PROVIDED INFORMATION:
--------------------

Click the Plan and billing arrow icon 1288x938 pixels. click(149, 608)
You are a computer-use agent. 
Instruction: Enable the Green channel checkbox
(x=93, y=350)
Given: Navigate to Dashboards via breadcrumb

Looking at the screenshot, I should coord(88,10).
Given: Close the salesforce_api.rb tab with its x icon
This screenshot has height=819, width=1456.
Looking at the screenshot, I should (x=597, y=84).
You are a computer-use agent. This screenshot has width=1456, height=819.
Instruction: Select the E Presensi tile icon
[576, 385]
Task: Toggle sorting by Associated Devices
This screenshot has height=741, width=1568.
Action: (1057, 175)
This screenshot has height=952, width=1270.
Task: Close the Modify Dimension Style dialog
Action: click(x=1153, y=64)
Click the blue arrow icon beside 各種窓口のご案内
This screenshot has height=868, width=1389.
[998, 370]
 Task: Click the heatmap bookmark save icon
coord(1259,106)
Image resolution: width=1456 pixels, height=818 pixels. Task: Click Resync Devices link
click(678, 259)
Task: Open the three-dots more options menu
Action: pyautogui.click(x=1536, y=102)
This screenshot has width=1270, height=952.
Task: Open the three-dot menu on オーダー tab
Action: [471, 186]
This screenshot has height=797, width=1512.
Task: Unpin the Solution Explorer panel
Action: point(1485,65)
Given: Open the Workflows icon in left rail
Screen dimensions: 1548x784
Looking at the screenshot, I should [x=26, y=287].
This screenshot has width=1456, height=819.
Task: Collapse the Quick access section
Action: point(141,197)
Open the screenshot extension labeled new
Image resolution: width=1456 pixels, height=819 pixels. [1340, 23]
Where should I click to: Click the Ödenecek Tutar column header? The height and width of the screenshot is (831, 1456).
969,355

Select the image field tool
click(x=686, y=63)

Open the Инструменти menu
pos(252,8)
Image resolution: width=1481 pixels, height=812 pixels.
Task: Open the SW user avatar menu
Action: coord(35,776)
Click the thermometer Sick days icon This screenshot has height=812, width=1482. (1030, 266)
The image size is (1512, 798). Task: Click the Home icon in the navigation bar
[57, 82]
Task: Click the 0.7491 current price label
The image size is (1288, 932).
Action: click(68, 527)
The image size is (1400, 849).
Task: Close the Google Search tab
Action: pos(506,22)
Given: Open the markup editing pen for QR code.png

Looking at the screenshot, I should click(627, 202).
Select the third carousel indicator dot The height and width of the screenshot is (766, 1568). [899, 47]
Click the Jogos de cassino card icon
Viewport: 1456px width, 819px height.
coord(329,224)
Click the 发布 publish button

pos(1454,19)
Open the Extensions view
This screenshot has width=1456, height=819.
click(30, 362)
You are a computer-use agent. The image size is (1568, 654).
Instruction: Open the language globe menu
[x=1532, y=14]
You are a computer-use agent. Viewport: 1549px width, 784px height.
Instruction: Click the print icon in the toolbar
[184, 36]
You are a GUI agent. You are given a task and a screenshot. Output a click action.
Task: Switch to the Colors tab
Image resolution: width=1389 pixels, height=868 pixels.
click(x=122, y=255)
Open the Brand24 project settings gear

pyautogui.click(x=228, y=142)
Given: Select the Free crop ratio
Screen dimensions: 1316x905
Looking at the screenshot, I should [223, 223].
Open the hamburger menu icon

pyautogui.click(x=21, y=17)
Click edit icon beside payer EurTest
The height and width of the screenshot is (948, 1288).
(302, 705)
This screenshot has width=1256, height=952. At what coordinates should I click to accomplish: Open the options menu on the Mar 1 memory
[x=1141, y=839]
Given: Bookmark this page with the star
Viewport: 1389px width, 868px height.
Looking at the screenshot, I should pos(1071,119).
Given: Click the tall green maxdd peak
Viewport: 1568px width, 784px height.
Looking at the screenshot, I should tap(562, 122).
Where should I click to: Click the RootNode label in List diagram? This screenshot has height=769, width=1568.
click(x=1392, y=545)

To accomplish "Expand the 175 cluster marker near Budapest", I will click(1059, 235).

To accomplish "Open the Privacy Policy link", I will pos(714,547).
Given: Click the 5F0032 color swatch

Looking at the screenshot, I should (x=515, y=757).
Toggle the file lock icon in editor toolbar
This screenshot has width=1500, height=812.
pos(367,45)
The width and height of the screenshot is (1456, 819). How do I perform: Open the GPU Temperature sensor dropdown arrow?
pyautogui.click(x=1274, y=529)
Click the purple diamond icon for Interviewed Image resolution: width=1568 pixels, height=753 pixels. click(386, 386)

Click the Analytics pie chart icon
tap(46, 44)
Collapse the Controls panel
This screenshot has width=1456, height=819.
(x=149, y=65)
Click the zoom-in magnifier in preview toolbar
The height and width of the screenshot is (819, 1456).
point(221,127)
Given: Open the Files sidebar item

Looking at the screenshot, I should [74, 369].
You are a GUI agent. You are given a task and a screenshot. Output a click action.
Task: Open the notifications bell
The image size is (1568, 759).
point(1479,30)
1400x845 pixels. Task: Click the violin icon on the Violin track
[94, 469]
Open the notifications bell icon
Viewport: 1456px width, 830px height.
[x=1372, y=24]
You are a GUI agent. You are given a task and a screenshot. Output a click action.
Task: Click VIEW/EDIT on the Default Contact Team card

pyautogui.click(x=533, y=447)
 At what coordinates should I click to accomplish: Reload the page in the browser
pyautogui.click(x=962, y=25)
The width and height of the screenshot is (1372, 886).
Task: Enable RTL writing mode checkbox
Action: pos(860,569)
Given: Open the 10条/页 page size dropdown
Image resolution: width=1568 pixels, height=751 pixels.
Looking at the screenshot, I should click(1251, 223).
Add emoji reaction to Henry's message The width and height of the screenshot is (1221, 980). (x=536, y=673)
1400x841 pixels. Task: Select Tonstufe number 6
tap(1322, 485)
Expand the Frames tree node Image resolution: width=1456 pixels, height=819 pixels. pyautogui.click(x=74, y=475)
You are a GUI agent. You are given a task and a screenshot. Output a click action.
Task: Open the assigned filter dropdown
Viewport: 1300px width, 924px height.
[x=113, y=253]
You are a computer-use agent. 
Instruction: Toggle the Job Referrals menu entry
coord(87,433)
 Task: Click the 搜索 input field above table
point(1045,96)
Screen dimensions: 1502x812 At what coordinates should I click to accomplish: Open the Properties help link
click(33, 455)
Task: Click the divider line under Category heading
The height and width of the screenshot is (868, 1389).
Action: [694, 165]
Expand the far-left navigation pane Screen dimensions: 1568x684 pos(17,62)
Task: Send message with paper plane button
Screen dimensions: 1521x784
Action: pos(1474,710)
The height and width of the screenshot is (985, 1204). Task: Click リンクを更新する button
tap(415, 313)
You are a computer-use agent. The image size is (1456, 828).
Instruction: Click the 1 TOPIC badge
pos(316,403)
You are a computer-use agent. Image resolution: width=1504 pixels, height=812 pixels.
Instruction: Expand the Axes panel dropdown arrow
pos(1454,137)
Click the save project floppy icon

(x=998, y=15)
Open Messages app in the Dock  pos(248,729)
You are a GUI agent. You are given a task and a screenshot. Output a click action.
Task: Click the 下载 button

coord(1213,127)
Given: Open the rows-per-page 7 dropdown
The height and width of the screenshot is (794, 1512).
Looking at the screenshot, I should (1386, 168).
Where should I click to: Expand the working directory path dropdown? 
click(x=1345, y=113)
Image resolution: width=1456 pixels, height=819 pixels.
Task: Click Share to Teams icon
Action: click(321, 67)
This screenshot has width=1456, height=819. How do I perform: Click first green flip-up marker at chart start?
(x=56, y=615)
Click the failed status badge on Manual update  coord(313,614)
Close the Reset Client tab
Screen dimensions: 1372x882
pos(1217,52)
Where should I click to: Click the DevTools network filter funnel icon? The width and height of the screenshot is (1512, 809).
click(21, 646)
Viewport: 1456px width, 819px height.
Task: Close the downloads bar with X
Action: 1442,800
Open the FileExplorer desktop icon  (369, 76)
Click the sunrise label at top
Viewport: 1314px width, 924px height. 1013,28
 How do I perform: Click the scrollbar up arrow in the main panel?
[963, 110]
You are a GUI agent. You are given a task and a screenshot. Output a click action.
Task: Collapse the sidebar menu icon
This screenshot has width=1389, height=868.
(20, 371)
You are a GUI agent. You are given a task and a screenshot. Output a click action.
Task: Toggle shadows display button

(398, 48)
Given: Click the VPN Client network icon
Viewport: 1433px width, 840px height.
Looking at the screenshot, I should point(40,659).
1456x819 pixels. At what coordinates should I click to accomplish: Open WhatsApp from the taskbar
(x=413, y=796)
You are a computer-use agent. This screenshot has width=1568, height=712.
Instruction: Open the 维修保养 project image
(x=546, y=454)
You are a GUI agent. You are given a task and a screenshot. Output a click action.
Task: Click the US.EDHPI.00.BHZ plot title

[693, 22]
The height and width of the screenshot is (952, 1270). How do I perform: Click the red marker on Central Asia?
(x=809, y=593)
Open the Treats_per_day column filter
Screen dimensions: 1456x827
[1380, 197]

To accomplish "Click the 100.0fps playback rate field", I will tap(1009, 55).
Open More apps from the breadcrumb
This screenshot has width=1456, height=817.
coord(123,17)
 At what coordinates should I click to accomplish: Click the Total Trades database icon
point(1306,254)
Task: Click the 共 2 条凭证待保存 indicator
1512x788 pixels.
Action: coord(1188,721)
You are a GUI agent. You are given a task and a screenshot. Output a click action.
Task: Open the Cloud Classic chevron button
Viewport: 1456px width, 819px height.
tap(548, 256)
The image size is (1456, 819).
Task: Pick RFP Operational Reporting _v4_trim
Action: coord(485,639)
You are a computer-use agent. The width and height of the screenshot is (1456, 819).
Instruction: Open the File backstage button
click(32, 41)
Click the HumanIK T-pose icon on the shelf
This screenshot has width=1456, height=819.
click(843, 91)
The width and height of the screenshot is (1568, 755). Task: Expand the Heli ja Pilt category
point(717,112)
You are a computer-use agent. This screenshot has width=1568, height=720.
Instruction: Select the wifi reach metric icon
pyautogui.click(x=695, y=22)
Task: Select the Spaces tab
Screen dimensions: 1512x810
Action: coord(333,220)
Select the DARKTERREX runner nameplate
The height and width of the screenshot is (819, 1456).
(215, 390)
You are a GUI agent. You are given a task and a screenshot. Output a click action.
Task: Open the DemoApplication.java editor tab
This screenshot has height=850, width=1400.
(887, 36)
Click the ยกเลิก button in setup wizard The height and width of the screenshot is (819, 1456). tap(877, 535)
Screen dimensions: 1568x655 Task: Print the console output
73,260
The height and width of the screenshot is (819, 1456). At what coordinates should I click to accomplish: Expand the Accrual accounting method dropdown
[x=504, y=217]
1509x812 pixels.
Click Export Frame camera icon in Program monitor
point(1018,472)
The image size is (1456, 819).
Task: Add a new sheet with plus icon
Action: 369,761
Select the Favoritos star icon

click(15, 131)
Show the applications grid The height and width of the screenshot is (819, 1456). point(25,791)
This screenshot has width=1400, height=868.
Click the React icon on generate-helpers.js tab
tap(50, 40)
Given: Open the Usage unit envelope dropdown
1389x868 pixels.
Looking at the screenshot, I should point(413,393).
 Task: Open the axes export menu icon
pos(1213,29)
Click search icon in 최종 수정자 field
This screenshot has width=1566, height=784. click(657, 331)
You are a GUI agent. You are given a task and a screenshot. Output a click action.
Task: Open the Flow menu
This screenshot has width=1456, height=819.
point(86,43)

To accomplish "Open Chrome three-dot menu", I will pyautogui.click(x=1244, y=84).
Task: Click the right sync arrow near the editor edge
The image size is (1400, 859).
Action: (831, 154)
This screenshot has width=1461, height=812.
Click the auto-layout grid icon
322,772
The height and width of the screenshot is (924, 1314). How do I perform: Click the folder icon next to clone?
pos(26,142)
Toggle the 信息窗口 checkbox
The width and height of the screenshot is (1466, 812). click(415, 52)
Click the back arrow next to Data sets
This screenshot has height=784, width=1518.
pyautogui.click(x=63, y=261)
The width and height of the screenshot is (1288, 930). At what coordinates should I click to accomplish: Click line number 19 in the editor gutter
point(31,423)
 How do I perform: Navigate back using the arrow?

--------------------

When the word "left" appears in a line of the listing, copy that line.

SOLUTION TO THE PROBLEM:
Given: Open the Workflows icon in left rail
Expand the far-left navigation pane Screen dimensions: 1568x684 pos(17,62)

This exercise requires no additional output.